An Inconvenient PowerShell Error: “format-default : The collection has not been initialized”

Frustrated Woman — Image by © Mango Productions/Corbis

For many months now, I’ve been getting our favorite kind of error – a sporadic one – when I am running PnP PowerShell which loops through the same code many times. The errors look something like this:

format-default : The collection has not been initialized. It has not been requested or the request has not been executed. It may need to be explicitly requested.
    + CategoryInfo          : NotSpecified: (:) [format-default], CollectionNotInitializedException
    + FullyQualifiedErrorId : Microsoft.SharePoint.Client.CollectionNotInitializedException,Microsoft.PowerShell.Commands.FormatDefaultCommand

In the two cases where it has plagued me the most, I’ve been using a combination of PnP PowerShell, SharePoint Online (SPO) PowerShell, and Sharegate PowerShell to reorganize content in or across several farms or tenants. It’s a potent combination. The three modules together let me do pretty much anything I want, which is great. But in many cases, my PowerShell needs to run over an extended period of time: hours or days.

Sometimes everything runs fine with no errors whatsoever. Other times, I get one of these errors every other time past certain lines. And this usually is exactly the same code, but perhaps running on a different subset of content, or on a different day, or whatever.

It’s been driving me nuts for a long time, and since I only started using PowerShell about 9 months ago, I figured there was just something I didn’t understand. Joy!

Today I think I hit pay dirt. I found an issue in Github (originally posted in 2017!) wherein many people said they have seen a similar error, across many different cmdlets.

Today, my example was a line like this:

Set-PnPListItem -Connection $rootsite -List $matterlist -Identity $thisMatter.Id -Values $matterValues

I’ve debugged that sucker every which way to Sunday. All the values in the variables are right, the connection is right, the credentials are right, and so on and so on. I’ve done try/catches, I’ve logged every bit of info I can think of to the console, you name it. There’s just no darn reason for that line to throw an error.

In that Github issue, a bunch of people have said that simply assigning the result to a variable has solved their problem, like so:

$item = Set-PnPListItem -Connection $rootsite -List $matterlist -Identity $thisMatter.Id -Values $matterValues

Can it be that simple? And why haven’t I found that Github issue before?

Well, I tried it. And the endless errors I was getting today evaporated.

The only plausible theory in that Github issue on this actually makes a bunch of sense. It’s from aronbardsley, and s/he says:

So I understand that in PowerShell – if i call a PnP function (like Add-PnpView) and I don’t store the return value in a variable, PowerShell’s default behaviour is to output the returned value in the console.

Of course, PowerShell – in doing this – attempts to read the returned object’s properties. The object returned is coming from PnP PowerShell – and upon accessing the properties of the object, PnP throws an exception saying it is uninitialised.

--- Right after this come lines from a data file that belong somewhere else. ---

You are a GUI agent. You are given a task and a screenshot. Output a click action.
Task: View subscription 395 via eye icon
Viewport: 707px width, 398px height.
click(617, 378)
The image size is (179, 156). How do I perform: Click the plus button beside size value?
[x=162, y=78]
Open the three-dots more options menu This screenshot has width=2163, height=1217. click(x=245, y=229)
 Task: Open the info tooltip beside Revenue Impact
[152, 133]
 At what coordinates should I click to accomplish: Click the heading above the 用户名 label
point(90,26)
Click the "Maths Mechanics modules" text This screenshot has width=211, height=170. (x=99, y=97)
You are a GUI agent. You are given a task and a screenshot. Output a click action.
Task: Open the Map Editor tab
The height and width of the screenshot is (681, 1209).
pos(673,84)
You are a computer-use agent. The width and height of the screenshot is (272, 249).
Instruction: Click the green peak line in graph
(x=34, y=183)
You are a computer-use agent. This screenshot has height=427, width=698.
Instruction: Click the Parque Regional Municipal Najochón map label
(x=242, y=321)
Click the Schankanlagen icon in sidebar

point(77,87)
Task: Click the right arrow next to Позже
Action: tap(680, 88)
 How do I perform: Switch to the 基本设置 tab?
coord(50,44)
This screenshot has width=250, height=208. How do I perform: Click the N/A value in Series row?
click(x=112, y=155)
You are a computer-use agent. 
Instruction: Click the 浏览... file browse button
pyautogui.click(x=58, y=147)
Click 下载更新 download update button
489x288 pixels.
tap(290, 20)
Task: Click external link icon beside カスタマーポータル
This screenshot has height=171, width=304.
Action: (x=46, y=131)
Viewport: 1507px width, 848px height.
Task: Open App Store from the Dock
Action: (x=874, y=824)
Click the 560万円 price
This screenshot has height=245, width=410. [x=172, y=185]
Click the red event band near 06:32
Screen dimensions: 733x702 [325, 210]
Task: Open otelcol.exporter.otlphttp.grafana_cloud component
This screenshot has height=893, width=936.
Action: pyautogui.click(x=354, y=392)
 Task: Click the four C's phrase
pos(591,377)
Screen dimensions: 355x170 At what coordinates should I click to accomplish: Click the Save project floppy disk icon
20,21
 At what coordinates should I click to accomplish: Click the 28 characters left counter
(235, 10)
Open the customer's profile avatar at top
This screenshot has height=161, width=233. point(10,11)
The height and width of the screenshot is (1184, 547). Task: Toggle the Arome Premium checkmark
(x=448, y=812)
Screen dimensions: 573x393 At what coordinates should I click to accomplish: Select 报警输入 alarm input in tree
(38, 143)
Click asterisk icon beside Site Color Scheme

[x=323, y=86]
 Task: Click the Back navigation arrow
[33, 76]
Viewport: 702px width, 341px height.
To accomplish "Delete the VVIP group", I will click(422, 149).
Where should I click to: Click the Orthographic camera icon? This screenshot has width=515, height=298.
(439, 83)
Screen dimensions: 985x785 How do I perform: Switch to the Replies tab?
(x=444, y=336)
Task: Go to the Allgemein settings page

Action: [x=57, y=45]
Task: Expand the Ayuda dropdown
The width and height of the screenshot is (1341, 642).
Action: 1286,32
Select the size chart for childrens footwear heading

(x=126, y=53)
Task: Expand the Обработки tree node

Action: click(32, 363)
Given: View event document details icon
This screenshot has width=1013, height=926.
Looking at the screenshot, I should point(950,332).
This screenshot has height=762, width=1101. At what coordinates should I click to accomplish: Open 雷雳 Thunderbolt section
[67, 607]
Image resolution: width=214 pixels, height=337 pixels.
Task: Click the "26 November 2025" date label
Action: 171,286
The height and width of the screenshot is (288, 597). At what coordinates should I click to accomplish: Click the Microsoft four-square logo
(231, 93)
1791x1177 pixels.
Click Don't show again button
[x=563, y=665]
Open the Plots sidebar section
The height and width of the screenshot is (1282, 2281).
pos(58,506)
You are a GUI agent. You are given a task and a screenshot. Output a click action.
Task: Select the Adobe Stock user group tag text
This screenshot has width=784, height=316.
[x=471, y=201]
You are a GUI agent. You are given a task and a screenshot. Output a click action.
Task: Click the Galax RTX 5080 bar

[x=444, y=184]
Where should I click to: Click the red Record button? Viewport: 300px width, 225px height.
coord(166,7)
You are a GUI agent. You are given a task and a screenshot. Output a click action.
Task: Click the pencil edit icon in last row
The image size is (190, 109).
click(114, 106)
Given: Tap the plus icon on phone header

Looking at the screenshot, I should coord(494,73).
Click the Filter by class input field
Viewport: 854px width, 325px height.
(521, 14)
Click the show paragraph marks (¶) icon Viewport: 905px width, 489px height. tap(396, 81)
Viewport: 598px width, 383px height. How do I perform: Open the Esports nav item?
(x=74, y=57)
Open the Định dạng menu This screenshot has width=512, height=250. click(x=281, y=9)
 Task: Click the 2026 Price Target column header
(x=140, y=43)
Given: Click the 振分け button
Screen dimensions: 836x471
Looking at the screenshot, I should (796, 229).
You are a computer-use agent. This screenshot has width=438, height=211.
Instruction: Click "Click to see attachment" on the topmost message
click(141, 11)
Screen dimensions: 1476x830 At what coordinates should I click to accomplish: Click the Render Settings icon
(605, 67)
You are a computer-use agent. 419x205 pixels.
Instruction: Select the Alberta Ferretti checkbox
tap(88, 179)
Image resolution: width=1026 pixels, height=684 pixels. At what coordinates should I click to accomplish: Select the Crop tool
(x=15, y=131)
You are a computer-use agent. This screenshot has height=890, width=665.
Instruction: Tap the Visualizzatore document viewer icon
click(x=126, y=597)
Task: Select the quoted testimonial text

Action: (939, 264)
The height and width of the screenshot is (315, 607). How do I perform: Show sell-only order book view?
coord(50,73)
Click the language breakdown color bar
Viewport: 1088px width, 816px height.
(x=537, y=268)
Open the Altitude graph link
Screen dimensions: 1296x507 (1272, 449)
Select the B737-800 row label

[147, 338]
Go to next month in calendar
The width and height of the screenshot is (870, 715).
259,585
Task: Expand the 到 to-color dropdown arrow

It only happens occasionally, making me think it’s some sort of race condition when calling functions inside the PnP framework – like the query is executed, but the function returns before it’s data is made fully available to the return object.

The thing is, the command still executes… but the error stops my entire script. I run long PowerShell scripts to make deployments to SharePoint. I can say without a doubt, this happens at least once every time i run a script – at different points in the script each time.

What that sounds like to me is some sort of incompatibility between the PnP PowerShell module and PowerShell itself. Since it’s sporadic, no one can hand that issue a reproduceable instance, even though it happens with multiple cmdlets.

I’ve learned to use PowerShell, but not to work on the code for the cmdlets. I hope this is something that gets fixed at some point, and maybe aronbardsley‘s idea is what will help that happen.

In the meantime, don’t leave those “bare” cmdlet calls in your PowerShell, and you’ll be more likely to see your script work more reliably. I’m keeping my fingers and toes crossed on this. I’ll report back here if it’s isn’t the miracle I believe it is.